Problems to work on ▸
(a) Answer these questions using the text on Christianity in Oaxaca.
(i) What name was the King of Teozapotlan given at his baptism?
(ii) What share of Oaxacan Catholics attend church services weekly?
(iii) Which country has a larger number of Catholics than Mexico?
(b) Quote the part of the text on Christianity in Oaxaca starting with "Now, in Mexico, Roman" and going on through "with native traditions.".

When Christianity made inroads into the Valley in 1521, the valley was part of the Aztec tribute empire with Tenochtitlan as the capital (present day Mexico City) and Spanish settlements came into existence to exploit the rich land and mineral resources of the valley. The first record of Baptism in the valley was that of the King of Teozapotlan, the most important Valley ruler, in 1521. He was baptized as Don Juan Cortes. Nobles, who converted to Christianity, were permitted to keep their traditional rights under a 1557 order by Philip II of Spain. Spaniards pursued proselytisation activity with dedicated single-minded devotion throughout the 18th century with the "goal of saving the souls of their subjects".

Now, in Mexico, Roman Catholics are 89% of the total population. Only 47% of Oaxacan Catholics attend church services weekly, one of the lowest rates of the developing world. In absolute terms, Mexico has the world's second largest number of Catholics after Brazil. While most indigenous Mexicans are at least nominally Catholic, some combine or syncretize Catholic practices with native traditions.

The National Presbyterian Church in Mexico has a relatively high percentage of followers in Oaxaca, one of its stronger states.

Record extracts ▸
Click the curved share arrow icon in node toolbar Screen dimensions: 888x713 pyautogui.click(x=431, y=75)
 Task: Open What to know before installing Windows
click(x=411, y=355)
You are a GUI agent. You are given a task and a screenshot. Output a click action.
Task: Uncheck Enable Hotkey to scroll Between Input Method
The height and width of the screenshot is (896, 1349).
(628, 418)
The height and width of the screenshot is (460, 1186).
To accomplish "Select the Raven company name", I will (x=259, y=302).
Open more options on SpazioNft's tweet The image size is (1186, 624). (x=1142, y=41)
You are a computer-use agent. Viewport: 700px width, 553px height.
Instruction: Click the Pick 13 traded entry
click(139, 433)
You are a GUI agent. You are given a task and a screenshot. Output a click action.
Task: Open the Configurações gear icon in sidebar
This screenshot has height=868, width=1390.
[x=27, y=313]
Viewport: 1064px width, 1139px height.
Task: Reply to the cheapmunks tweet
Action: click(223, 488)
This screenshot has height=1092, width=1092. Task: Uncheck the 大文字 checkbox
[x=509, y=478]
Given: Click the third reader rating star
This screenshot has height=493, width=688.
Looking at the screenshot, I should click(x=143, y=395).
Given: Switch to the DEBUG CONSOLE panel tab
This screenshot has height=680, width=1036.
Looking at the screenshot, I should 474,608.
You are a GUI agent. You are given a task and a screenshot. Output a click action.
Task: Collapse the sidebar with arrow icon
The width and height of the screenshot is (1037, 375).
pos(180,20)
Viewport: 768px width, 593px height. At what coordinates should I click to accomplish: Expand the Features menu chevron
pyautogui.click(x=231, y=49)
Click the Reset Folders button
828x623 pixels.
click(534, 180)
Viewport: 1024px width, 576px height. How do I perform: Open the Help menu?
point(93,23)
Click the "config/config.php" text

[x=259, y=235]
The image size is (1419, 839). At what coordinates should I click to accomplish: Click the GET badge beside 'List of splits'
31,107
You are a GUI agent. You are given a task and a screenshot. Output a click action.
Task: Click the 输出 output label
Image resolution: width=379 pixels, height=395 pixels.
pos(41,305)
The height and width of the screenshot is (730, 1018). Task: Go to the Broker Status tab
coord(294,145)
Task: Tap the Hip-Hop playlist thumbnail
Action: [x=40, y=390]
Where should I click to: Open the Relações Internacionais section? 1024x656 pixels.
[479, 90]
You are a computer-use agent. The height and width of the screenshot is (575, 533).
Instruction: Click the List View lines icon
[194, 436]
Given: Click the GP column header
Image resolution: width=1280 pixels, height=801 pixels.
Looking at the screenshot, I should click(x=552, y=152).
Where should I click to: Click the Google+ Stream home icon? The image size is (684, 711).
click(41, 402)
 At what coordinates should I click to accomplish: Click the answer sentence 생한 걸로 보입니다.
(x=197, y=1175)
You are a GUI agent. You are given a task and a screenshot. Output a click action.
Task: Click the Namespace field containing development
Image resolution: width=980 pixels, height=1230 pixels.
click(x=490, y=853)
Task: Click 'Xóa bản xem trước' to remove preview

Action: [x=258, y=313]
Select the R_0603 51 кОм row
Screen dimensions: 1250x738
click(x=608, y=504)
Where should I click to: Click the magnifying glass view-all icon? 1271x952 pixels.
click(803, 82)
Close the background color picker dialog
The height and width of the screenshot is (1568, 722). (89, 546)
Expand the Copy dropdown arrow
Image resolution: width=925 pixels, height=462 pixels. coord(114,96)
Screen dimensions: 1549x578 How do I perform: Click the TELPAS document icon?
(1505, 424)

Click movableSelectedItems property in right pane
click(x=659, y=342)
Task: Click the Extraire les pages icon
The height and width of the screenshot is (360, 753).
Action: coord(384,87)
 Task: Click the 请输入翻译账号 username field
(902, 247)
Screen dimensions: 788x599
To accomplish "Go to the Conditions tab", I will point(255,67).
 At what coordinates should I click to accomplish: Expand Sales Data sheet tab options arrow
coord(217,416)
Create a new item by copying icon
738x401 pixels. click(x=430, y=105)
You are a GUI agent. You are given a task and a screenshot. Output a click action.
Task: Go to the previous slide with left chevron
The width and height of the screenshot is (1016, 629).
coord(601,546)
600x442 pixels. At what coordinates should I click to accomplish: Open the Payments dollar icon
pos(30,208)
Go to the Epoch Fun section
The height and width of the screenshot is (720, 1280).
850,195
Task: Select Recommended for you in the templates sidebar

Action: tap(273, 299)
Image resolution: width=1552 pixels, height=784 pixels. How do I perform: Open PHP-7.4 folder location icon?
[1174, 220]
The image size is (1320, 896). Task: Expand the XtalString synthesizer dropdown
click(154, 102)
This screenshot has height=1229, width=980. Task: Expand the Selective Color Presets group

Your responses ▸
(a)
(i) Don Juan Cortes
(ii) 47%
(iii) Brazil

(b)
Now, in Mexico, Roman Catholics are 89% of the total population. Only 47% of Oaxacan Catholics attend church services weekly, one of the lowest rates of the developing world. In absolute terms, Mexico has the world's second largest number of Catholics after Brazil. While most indigenous Mexicans are at least nominally Catholic, some combine or syncretize Catholic practices with native traditions.